For last year’s Good Friday service, College Park had a series of monologues imagining that minor characters from the Gospels were witnessing Jesus’ crucifixion. Each of them had an encounter with Jesus that changed their life; each encounter is connected to an aspect of Jesus’ suffering and death. They’re more or less answering the question, “Why are you here?” I was able to write three of those monologues, and I’d like to share them here!

The third is the man who was possessed by a legion of demons.
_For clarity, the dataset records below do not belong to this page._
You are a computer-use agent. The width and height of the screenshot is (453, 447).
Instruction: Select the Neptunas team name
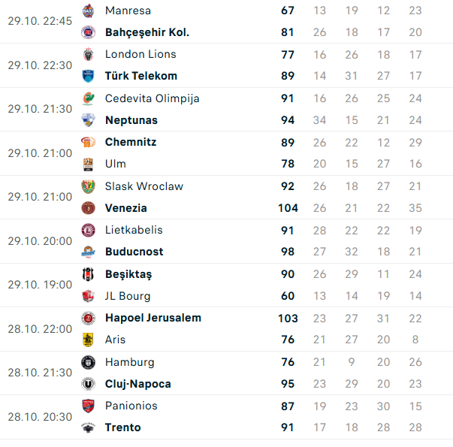[131, 120]
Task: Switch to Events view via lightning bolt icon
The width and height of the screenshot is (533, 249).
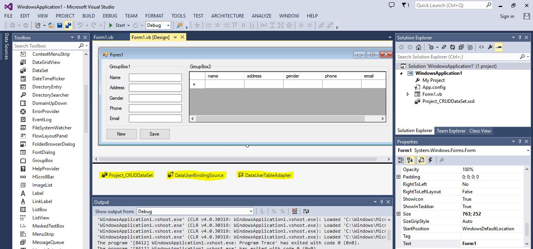Action: tap(430, 160)

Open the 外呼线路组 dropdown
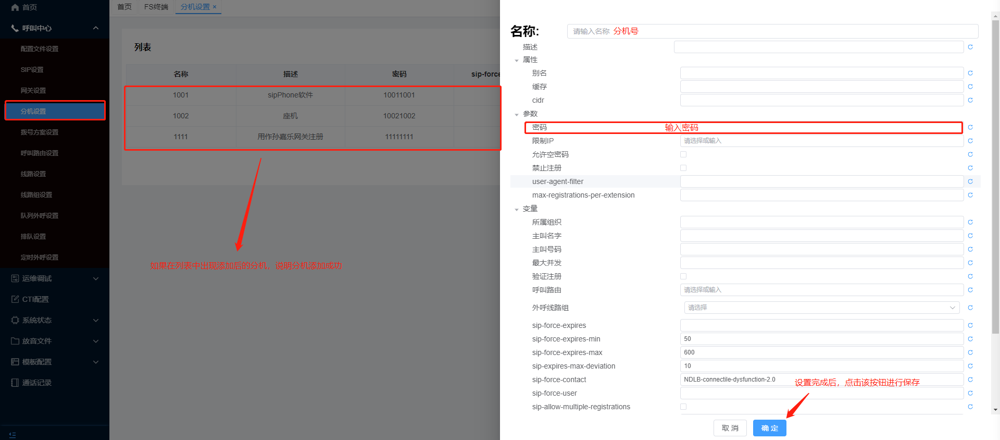tap(821, 308)
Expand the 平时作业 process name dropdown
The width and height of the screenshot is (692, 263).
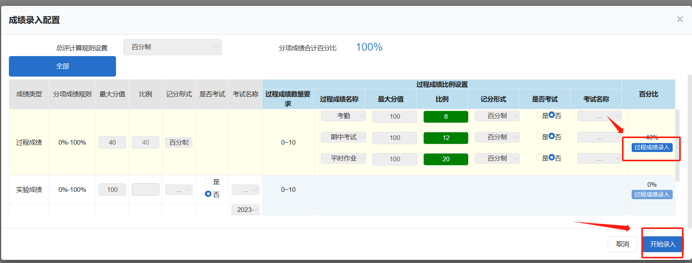point(343,158)
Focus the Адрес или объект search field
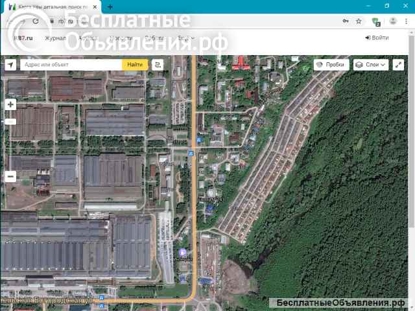Viewport: 415px width, 311px height. (70, 65)
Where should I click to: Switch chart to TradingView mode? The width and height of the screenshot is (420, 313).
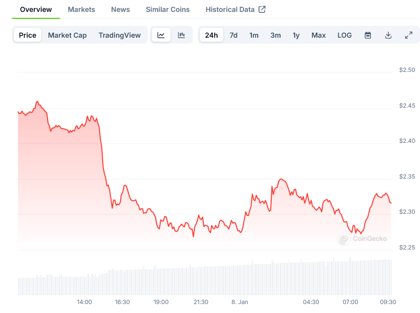[x=120, y=35]
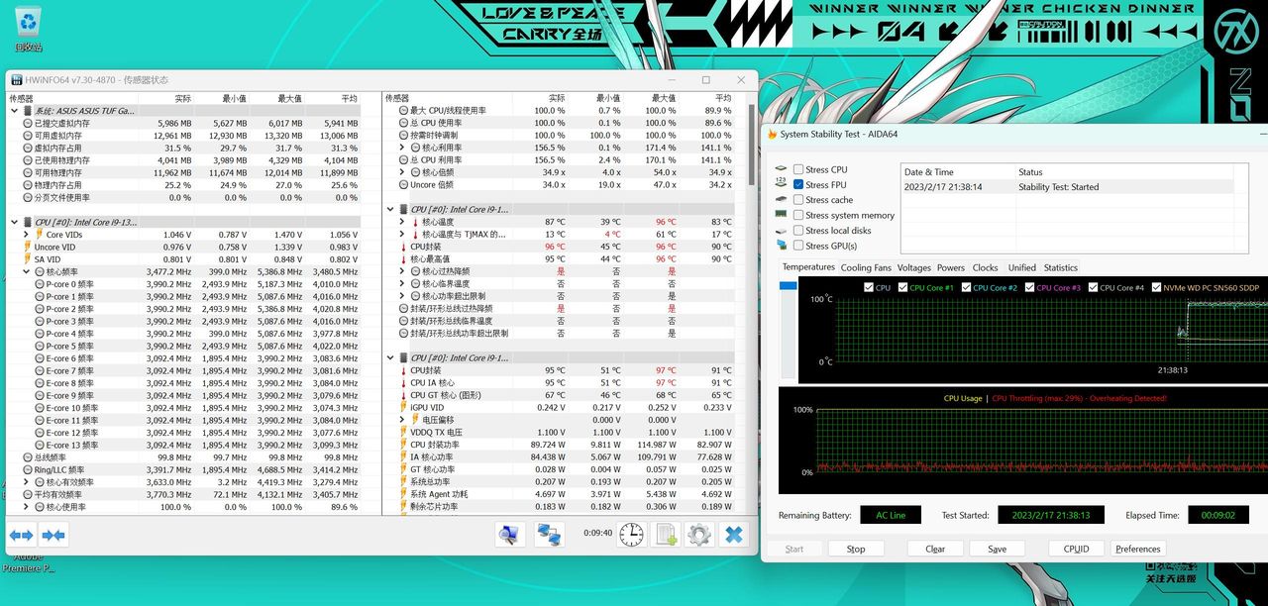
Task: Enable Stress system memory checkbox
Action: [798, 215]
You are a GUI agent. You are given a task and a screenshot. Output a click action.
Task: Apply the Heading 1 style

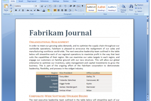[102, 8]
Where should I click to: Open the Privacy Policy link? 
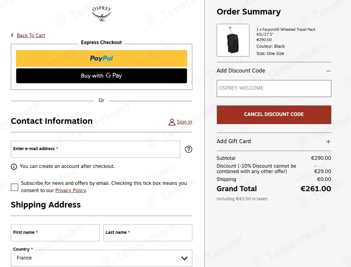pyautogui.click(x=70, y=190)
I had been possessed by demons – a host, a legion of them. They would swarm over me and then let me wake up surrounded by destruction, usually bleeding. My people drove me out of the city when they couldn’t restrain me anymore. I don’t really blame them; I’d have done the same thing to someone else, I think. But I lived among the tombs in the countryside: naked, hurting, alone with my demons.

When Jesus stepped ashore from the boat, we all felt that something different was happening. He’d come looking for us. I felt it, and the demons felt it too, and they had nowhere to run.

I don’t remember exactly what happened; they were speaking, not me. But I remember, with a clarity I almost never had in those days, that I saw his face. It was like a lighthouse in a storm. The part of me that was still me fixed on that, and I saw him looking at me – at the part of me that was still me. Jesus spoke, and all of a sudden the storm was … gone. The demons were gone! His disciples gave me clothes, and Jesus talked with me until all the village came to see us.

He didn’t let me follow him after that – he sent me into my village and to the whole Decapolis to tell everyone what he’d done for me. To show them what he’d done. But even though I wasn’t with him in person, the memory of his face stayed with me. I had a feeling, a certainty in my soul that he was with me still.

When I heard he was in Jerusalem for the Passover, I looked everywhere to find him, but I was told he’d been arrested. When I arrived here, at this hill, a large crowd had already gathered, and I pushed through to see.

But when I made it to the front of the crowd, almost everyone around him were screaming hate and mockery. I saw one of his disciples and his mother, but other than that … no one who’d been with him. No one helped or comforted him. He was alone.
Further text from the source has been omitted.